厄撒烏見雅各伯聽從父母的命,往帕丹阿蘭去了,
8 Esau begreep daaruit, dat de kanaänietische vrouwen aan zijn vader Isaäk mishaagden;
便明白父親依撒格不喜歡客納罕女子。
9 daarom begaf hij zich naar Jisjmaël, en nam Machalat, de dochter van Jisjmaël, Abrahams zoon, de zuster van Nebajot tot vrouw bij de andere vrouwen, die hij al had.
所以他去了依市瑪耳那裏,除自己所有的兩個妻子外,又娶了亞巴郎之子依市瑪耳的女兒乃巴約特的妹妹瑪哈拉特為妻。
10 Toen Jakob van Beër-Sjéba was afgereisd en naar Charan trok,
雅各伯離開貝爾舍巴,往哈蘭去了。
11 kwam hij op een plaats, waar hij wilde overnachten, omdat de zon reeds was ondergegaan. Hij legde dus een van de stenen, die daar lagen, bij wijze van kussen onder zijn hoofd, en begaf zich op die plaats ter ruste.
他來到一個地方,因太陽已落,就在那裏過宿,隨地拿了一塊石頭,放在頭底下,就在那地方躺下睡了。
12 Daar had hij een droom: zie, op de aarde stond een ladder, waarvan de top tot de hemel reikte; en de engelen Gods klommen erop en daalden eraf.

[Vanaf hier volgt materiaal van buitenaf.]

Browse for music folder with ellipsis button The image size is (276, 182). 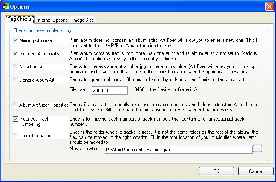click(x=257, y=149)
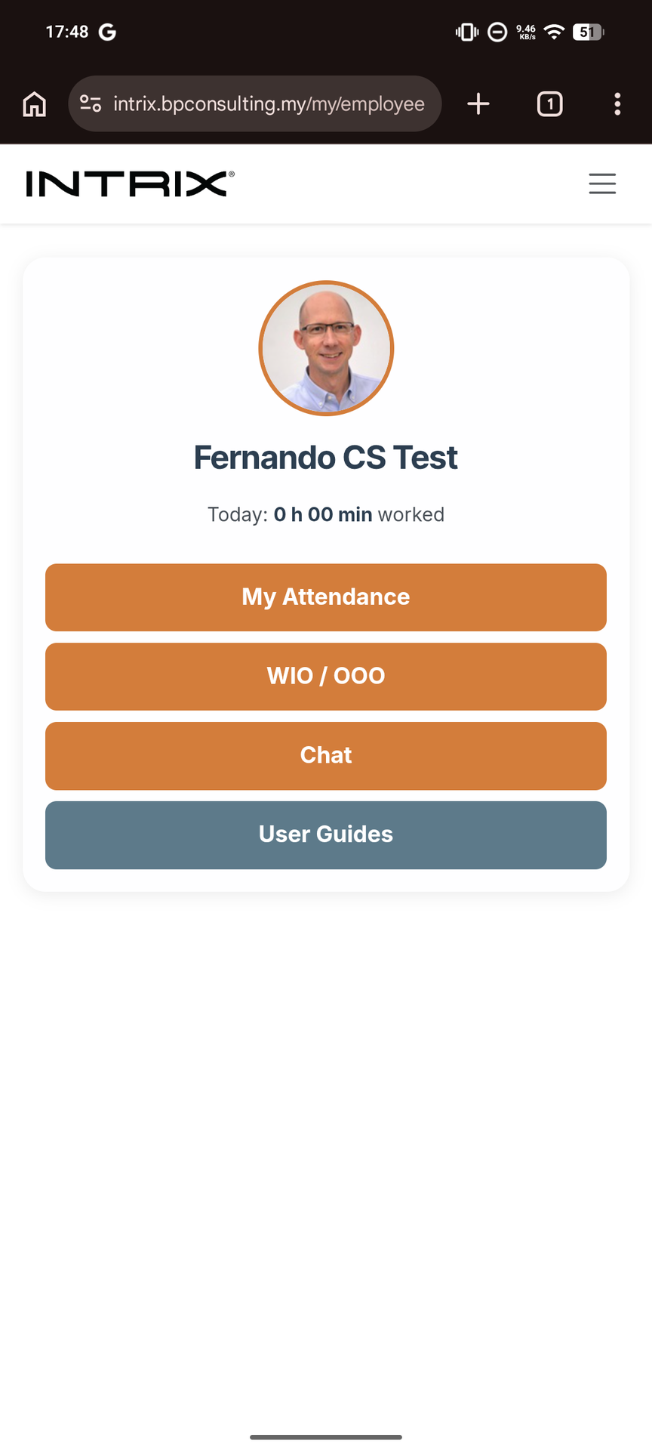
Task: View the User Guides
Action: click(x=326, y=835)
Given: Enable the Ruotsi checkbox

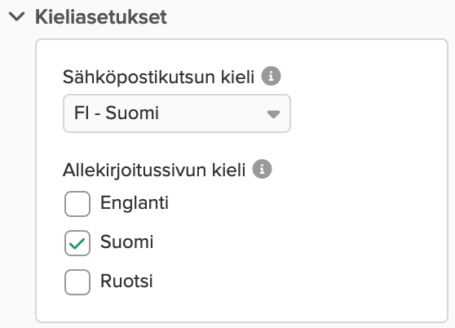Looking at the screenshot, I should (x=77, y=282).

他作了一夢:見一個梯子直立在地上,梯頂與天相接;天主的使者在梯子上,上去下來。
13 En zie, Jahweh stond naast hem, en sprak: Ik ben Jahweh, de God van uw vader Abraham En de God van Isaäk! Het land, waarop ge ligt, Zal Ik u en uw nageslacht geven.
上主立在梯上說:「我是上主,你父亞巴郎的天主,依撒格的天主。我要將你所躺的地方,賜給你和你的後裔。
14 Uw geslacht zal wezen Als het stof van de aarde: Gij zult u uitbreiden naar het westen en het oosten, Naar het noorden en het zuiden; In u en uw zaad Zullen alle geslachten der aarde worden gezegend!
你的後裔要多得如地上的灰塵;你要向東西南北擴展,地上的萬民都要因你和你的後裔蒙受祝福。
15 Ik ben met u; Ik zal u behoeden, waar gij ook gaat, En u terugvoeren naar dit land. Neen, Ik zal u niet verlaten, Totdat Ik heb volbracht, wat Ik u heb beloofd!
看我與你同在;你不論到那裏,我必護佑你,領你回到此地。我決不離棄你,直到我實踐了我對你所許的。」
16 Jakob ontwaakte uit zijn slaap, en sprak: Waarachtig; Jahweh is hier, en ik wist het niet.
雅各伯一覺醒來,說:「上主實在在這地方,我竟不知道。」
17 Hij werd met ontzetting vervuld, en sprak: Hoe ontzagwekkend is deze plaats; dit is het huis van God en de poort van de hemel.
他又滿懷敬畏地說:「這地方多麼可畏! 這裏不是別處,乃是天主的住所,上天之門。」
18 De volgende morgen nam Jakob de steen, waarop zijn hoofd had gerust, richtte die tot een gedenksteen op, en goot er olie over uit.
雅各伯清早一起來,就把那塊放在頭底下的石頭,立作石柱,在頂上倒了油,
19 Hij noemde die plaats Betel, terwijl de stad vroeger Loez had geheten.
給那地方起名叫貝特耳,原先那城名叫路次。
20 Daarna deed Jakob de volgende gelofte: Als God met mij is, mij behoedt op de reis, die ik onderneem, mij voedsel geeft om te eten, een kleed om mij te kleden,
然後雅各伯許願說:「若是天主與我同在,在我所走的路上護佑我,賜我豐衣足食,
21 en mij in vrede terugbrengt naar mijn vaderlijk huis: dan zal Jahweh mij tot God zijn,
使我平安回到父家,上主實在當是我的天主。
22 de steen, die ik als gedenkteken heb opgericht, een Godshuis worden, en zal ik U het tiende schenken van alles, wat Gij mij geeft!